■ **O QUE FAZER**: Copie sem nenhuma alteração, dos registros abaixo, o trecho que começa na linha que contém "Given: Click related search wwwzop" e termina na linha que contém "click(1043, 249)", com essas duas linhas incluídas.

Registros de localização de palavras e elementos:
----

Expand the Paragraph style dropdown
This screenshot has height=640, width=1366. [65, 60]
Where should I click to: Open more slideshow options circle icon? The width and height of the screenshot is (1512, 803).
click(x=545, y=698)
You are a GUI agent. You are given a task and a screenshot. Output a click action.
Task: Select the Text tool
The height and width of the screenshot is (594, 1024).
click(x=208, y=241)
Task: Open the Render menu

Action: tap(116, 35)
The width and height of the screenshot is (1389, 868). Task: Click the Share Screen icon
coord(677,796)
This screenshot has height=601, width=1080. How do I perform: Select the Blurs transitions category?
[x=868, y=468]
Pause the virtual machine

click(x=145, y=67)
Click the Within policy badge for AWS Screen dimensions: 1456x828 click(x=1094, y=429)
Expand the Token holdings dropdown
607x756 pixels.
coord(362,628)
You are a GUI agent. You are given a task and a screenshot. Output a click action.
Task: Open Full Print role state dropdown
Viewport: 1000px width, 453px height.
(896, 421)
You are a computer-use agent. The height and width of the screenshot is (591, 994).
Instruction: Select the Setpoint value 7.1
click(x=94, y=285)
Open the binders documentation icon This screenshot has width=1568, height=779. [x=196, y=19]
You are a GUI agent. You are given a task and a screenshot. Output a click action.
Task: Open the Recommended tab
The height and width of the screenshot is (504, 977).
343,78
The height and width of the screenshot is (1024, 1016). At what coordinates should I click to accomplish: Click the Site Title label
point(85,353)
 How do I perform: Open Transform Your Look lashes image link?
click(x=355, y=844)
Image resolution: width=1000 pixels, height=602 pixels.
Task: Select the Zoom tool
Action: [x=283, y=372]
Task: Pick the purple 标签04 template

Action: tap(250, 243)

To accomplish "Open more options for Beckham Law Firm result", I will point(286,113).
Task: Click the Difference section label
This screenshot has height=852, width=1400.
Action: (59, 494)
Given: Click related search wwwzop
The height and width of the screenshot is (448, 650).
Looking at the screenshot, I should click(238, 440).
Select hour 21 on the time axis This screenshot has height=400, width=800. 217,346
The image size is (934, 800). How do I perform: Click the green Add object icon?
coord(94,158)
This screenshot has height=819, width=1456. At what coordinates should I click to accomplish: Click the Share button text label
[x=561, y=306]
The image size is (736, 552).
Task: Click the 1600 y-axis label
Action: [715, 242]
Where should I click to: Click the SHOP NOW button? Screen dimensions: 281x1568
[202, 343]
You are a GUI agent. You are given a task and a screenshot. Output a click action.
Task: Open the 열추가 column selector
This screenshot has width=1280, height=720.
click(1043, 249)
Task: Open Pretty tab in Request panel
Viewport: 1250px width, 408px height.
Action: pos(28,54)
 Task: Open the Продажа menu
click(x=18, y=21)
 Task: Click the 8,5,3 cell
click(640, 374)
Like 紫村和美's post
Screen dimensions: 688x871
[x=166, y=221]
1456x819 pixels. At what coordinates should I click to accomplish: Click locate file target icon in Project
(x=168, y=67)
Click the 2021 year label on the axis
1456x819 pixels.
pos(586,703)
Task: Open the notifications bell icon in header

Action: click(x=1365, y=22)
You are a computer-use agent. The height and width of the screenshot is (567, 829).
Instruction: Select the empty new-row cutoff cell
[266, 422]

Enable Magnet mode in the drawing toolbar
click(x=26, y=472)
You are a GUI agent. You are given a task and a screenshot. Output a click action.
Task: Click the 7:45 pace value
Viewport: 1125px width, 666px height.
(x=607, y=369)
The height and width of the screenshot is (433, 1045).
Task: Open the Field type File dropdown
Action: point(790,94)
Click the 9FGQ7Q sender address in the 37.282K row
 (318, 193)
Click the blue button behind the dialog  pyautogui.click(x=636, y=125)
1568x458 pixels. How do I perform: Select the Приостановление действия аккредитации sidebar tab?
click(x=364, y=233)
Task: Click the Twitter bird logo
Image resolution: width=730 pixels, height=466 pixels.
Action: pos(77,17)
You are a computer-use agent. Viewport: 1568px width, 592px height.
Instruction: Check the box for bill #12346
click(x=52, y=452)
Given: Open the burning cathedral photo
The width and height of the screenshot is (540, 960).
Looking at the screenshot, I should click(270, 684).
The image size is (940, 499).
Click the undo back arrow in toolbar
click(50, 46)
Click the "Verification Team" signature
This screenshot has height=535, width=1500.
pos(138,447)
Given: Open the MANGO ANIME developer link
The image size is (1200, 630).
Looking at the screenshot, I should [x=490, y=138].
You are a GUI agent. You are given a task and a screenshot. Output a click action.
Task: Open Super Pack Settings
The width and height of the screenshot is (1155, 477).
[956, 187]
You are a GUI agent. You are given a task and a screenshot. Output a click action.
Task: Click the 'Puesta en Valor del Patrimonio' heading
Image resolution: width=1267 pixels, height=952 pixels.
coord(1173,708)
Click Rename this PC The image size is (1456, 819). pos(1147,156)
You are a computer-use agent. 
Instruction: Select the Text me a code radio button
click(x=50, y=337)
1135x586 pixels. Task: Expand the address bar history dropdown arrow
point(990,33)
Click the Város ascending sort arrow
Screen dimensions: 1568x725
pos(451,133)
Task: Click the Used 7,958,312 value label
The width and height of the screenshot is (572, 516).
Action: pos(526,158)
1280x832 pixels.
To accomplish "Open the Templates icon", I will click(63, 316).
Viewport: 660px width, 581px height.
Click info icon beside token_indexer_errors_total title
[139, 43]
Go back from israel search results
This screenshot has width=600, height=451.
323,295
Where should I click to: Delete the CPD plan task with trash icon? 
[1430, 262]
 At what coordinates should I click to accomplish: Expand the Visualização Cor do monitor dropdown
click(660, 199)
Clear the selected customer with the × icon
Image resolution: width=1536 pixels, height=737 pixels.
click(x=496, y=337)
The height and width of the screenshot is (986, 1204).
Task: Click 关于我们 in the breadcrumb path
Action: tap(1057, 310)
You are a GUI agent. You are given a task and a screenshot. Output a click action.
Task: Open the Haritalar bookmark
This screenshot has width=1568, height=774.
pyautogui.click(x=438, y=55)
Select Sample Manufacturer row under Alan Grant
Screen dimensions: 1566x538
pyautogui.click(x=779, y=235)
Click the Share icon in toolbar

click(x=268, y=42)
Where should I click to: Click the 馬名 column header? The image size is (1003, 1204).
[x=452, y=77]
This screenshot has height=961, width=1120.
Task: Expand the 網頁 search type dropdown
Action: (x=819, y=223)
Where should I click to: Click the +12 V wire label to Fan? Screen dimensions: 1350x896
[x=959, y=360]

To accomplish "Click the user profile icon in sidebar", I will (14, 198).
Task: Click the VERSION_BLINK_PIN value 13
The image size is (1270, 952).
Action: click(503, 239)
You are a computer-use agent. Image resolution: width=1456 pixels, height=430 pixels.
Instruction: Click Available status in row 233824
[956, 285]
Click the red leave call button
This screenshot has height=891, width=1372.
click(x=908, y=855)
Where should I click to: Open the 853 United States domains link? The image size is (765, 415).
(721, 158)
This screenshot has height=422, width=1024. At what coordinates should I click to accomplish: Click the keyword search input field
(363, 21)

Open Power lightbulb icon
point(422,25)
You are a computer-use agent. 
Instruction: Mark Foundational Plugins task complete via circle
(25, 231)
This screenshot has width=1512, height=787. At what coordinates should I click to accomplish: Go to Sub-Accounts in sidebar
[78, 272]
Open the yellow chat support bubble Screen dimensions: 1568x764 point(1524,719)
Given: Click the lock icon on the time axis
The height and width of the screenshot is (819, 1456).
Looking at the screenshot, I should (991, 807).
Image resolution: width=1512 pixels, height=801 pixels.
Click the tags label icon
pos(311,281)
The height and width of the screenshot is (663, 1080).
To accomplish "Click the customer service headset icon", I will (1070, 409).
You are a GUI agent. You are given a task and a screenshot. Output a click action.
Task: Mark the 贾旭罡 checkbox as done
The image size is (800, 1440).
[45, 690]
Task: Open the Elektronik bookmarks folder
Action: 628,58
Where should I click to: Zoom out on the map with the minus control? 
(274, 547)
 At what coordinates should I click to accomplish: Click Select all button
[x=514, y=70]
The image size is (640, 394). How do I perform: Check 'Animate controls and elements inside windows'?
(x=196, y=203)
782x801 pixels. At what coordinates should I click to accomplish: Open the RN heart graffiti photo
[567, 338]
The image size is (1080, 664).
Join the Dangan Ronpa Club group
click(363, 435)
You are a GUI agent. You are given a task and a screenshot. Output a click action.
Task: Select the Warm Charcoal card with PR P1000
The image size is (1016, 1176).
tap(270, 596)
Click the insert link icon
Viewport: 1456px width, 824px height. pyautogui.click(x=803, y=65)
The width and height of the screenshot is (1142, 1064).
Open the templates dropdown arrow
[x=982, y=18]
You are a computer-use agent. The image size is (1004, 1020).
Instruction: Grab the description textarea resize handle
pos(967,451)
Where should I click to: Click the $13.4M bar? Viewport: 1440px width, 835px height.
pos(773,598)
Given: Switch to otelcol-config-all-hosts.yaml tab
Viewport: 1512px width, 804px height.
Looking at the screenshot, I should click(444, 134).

----

■ **RESPOSTA**:
Given: Click related search wwwzop
The height and width of the screenshot is (448, 650).
Looking at the screenshot, I should click(238, 440).
Select hour 21 on the time axis This screenshot has height=400, width=800. 217,346
The image size is (934, 800). How do I perform: Click the green Add object icon?
coord(94,158)
This screenshot has height=819, width=1456. At what coordinates should I click to accomplish: Click the Share button text label
[x=561, y=306]
The image size is (736, 552).
Task: Click the 1600 y-axis label
Action: [715, 242]
Where should I click to: Click the SHOP NOW button? Screen dimensions: 281x1568
[202, 343]
You are a GUI agent. You are given a task and a screenshot. Output a click action.
Task: Open the 열추가 column selector
This screenshot has width=1280, height=720.
click(1043, 249)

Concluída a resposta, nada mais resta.